After years of soaring ridership, the NYC subway has reached the level of patronage that it had immediately after WWII, before the onset of mass automobile ownership. According to the MTA…
http://web.mta.info/nyct/facts/ffsubway.htm
in 2014 annual subway ridership was at the highest level since 1948, at 1.75 billion rides. At first rising ridership was an unmitigated benefit. Through the 1960s and 1970s, as the subway deteriorated, people only used it when they had to – to travel to and from work in Manhattan in the AM and PM peak. As annual ridership fell below 1 billion the system ran mostly empty the rest of the time, a cost without revenue – and a security risk for those still on the trains. As new people started moving to New York City precisely because they wanted to be able to use mass transit and walk to things rather than drive, however, off peak ridership recovered, filling the once empty trains and allowing the system to carry more people without more service.

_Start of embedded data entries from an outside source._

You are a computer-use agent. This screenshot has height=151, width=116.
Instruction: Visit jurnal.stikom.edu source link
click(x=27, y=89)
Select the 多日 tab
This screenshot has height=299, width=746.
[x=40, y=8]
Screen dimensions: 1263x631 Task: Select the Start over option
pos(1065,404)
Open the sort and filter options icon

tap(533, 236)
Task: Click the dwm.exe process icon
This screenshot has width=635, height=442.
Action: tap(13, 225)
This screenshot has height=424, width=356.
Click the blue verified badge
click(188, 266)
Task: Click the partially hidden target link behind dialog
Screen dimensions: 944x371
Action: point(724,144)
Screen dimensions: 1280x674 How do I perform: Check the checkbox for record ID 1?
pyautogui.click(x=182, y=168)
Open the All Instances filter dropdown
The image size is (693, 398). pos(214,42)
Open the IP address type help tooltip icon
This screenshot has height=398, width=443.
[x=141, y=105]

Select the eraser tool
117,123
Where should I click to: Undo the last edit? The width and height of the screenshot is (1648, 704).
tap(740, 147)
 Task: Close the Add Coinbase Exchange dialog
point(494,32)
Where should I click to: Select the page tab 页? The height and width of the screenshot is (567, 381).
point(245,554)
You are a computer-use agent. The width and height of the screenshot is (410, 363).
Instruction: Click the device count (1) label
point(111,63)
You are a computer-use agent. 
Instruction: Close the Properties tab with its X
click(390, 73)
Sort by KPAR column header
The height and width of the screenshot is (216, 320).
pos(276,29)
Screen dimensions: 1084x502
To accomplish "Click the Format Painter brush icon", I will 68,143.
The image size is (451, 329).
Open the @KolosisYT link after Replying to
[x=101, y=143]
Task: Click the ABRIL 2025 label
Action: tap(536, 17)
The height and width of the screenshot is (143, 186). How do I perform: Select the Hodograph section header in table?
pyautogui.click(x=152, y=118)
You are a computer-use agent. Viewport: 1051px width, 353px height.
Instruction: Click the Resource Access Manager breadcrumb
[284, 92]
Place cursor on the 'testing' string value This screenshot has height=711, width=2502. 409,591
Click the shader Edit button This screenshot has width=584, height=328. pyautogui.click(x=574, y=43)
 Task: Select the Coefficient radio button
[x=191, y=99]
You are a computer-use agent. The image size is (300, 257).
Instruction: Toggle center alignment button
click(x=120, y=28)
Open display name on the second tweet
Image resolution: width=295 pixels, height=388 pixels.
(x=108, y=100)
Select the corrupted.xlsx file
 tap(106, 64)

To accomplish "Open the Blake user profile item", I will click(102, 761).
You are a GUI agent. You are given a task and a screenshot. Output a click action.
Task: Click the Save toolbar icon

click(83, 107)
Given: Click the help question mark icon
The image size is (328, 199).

In the past year or two, however, the system has hit the wall. Suddenly it has become severely overcrowded, causing increasing discomfort, delay and unreliability. Personally I find riding the subway to be a worse experience than it has been since the 1980s, when track fires, track failures, and trains out of service were common, doors kept breaking, and lights flickered on and off. For more than a year, therefore, I’ve been searching for evidence of what the level of subway service used to be, back when ridership was last this high. And now I may have found it, and can show that the subway system is squeezing more riders into fewer trains and subway cars. Subway riders, it seems, have it worse than 60 years ago.